Article Text
Abstract
Background Paediatric sepsis remains an important cause of hospital mortality within the UK and across the globe. ACCM/PALs guidelines recommend rapid fluid resuscitation up to 60mls/kg within an hour where necessary. If this fluid support does not provide a clinical improvement, the patient is said to be in fluid refractory shock and requires inotropic support. Mortality and morbidity rates have been shown to be reduced with rapid fluid resuscitation and early use of inotropic support. 2009 ACCM guidelines recommend starting peripheral inotropes where a delay in gaining central access is foreseeable. Literature demonstrates that guidelines are inconsistently followed, affecting the outcomes of children with sepsis.
Aims To explore how healthcare professionals are using current guidelines within their practice and evaluate the barriers and enablers to the initiation of inotropic support peripherally.
Methods A questionnaire was distributed to trainees within England and Wales to assess their understanding and application of sepsis guidelines.
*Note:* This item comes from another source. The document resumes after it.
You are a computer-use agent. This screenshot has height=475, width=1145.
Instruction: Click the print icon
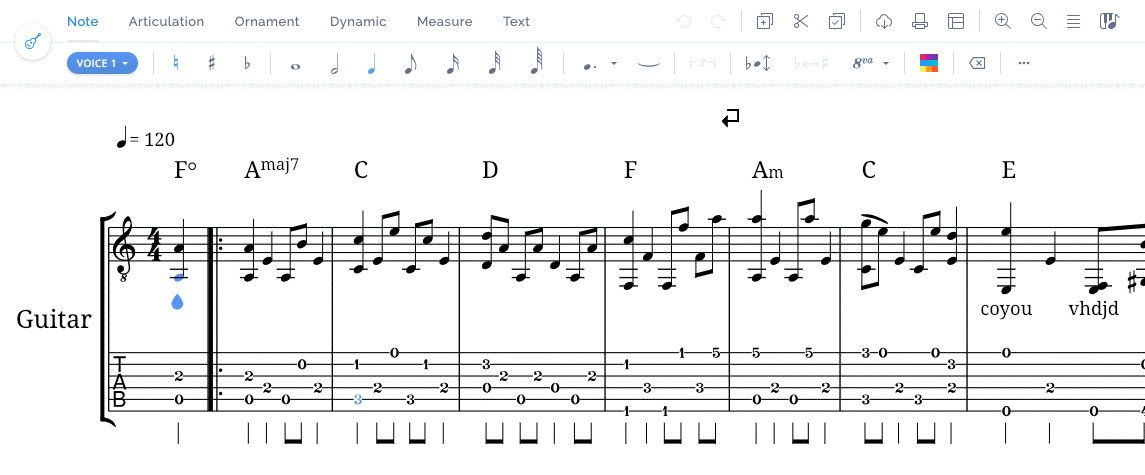coord(920,21)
The questionnaire explored understanding of definitions of fluid refractory shock and assessed exposure to such cases, gauging the experience of trainees and the treatment barriers/ enablers they had encountered.
Results 84 responses were received from various training grades ST3 to ST8. 90% of respondents reported being familiar with local guidelines, with 45% correctly defining fluid refractory shock. 88% would initiate inotropes following 40 to 60mls/kg of fluid resuscitation and first line choice of inotrope was variable. 56% of trainees had never encountered a case of fluid refractory shock and 19% did not feel confident starting inotropes. Respondents who had previous PICU experience were more confident starting inotropes. Support from regional paediatric intensivists and local consultants were cited by many as an enabler to starting inotropes. Barriers included lack of knowledge, confidence levels and personal experience. Trainees commented that guidelines need to be more concise and training and education improved.
Conclusion Inconsistencies exist in the understanding and application of current guidelines. Trainees lack hands-on experience and training must reflect this through simulation and clear, concise algorithms. Local and regional support networks are essential in enabling rapid resuscitation. Trainees utilise modern technology in their practice and up-to-date online resources must reflect this.